Varon (pictured): 'My nurses in the middle of the day, they start crying because they get so many patients and it's an endless story'

Varon (pictured): ‘My nurses in the middle of the day, they start crying because they get so many patients and it’s an endless story’

Dr.  Joseph Varon, 58, chief physician at United Memorial Medical Center, hugs Christina Mathers, 43, a nurse from his team who became infected with COVID-19

Dr. Joseph Varon, 58, chief physician at United Memorial Medical Center, hugs Christina Mathers, 43, a nurse from his team who became infected with COVID-19

Varon admitted it was frustrating to see how many patients were admitted to his hospital while other Americans were advocating for public health guidelines.

‘The frustration I do this day in and day out and people are out there doing the wrong things. People are out visiting bars, restaurants, malls – it’s crazy. People do not listen and then they end up in my ICU, ‘he said.

But Varon on CNN urged local residents and others to practice basic CDC health guidelines that could keep them out of the hospital. ‘

‘What people need to know is that I do not want to hug them,’ Varon said. ‘They need to do the basics.’

Varon then mentioned guidelines such as social distance, face masks, hand washing and avoiding large gatherings.

‘Very simple. If people can do that, health workers like me can hopefully rest, ‘Varon said.

Varon: 'The frustration I do this day in and day out and people are out there doing the wrong things.  People are out visiting bars, restaurants, malls - it's crazy.  People do not listen, and then they end up in my ICU 'Pictured: Dr.  Joseph Varon (right) leads a team as they try to save a patient's life

Varon: ‘The frustration I do this day in and day out and people are out there doing the wrong things. People are out visiting bars, restaurants, malls – it’s crazy. People do not listen, and then they end up in my ICU ‘Pictured: Dr. Joseph Varon (right) leads a team as they try to save a patient’s life

In Harris County, where Houston lives, there have been more than 187,000 confirmed infections and 2,418 deaths.  The picture: Dr.  Joseph Varon (right)

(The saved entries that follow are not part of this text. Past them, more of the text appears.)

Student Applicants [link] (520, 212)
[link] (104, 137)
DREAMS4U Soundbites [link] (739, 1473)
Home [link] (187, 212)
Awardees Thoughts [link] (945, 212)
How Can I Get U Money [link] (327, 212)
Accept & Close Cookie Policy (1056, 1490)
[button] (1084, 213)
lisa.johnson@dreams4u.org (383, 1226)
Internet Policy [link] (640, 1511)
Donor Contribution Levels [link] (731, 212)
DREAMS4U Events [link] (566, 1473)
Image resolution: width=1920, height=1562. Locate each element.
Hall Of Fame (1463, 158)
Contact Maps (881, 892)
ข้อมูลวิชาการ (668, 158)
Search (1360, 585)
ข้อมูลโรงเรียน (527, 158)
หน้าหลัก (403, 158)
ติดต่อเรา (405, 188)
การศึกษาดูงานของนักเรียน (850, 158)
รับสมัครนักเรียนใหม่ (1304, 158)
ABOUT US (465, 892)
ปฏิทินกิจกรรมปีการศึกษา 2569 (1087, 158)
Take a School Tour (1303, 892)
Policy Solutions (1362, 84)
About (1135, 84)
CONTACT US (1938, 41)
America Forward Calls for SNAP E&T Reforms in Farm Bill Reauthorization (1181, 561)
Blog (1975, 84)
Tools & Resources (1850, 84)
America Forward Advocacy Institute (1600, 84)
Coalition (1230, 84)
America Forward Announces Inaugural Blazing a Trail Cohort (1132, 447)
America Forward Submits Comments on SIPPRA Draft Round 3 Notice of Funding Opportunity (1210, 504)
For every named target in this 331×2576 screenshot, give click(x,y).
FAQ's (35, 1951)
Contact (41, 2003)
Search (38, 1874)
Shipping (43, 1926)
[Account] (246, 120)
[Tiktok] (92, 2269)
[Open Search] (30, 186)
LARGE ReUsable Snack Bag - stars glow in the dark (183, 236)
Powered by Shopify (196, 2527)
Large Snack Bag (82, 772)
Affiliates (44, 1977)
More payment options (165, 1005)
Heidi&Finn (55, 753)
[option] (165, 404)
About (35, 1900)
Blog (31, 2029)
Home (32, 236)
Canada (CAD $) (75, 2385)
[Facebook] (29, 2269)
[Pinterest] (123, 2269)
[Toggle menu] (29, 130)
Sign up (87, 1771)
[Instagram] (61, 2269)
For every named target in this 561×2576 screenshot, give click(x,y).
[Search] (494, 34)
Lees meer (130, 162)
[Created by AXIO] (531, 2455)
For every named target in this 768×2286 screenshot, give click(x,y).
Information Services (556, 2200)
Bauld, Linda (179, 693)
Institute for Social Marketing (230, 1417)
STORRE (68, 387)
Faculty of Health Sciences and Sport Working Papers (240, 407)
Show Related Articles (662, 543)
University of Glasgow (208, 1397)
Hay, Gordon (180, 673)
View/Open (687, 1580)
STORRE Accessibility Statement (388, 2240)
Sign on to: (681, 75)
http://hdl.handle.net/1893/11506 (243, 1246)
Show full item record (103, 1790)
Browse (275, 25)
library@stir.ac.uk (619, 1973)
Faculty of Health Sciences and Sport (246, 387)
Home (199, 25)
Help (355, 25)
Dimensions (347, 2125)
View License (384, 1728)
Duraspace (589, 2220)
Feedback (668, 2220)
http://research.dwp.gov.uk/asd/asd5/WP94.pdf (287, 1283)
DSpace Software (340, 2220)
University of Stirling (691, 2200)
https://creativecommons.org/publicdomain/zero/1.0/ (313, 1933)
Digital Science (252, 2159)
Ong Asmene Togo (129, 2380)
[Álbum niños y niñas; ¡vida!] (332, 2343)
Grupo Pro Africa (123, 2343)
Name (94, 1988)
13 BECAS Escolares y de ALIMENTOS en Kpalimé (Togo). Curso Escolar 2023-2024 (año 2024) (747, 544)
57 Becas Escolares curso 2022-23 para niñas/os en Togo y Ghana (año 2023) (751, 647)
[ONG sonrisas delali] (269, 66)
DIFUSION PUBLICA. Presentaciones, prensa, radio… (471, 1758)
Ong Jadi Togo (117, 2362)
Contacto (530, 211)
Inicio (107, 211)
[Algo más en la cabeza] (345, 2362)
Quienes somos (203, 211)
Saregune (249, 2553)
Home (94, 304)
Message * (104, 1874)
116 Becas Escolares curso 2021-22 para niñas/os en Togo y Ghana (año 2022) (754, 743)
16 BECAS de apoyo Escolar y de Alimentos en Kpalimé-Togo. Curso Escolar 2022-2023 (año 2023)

In Harris County, where Houston lives, there have been more than 187,000 confirmed infections and 2,418 deaths. The picture: Dr. Joseph Varon (right)

As of Monday, the elderly patient from the viral photo was still being administered at the ICU and should prove negative on his coronavirus tests.

The man is feeling better and Varon is optimistic that he will be discharged before the end of the week.

The United States has registered 136,313 new coronavirus cases on Monday. New York Times database.

The CDC advised people to avoid traveling during the holidays and advised against meeting with anyone who has not lived in the same household for at least 14 days, the incubation period for the virus.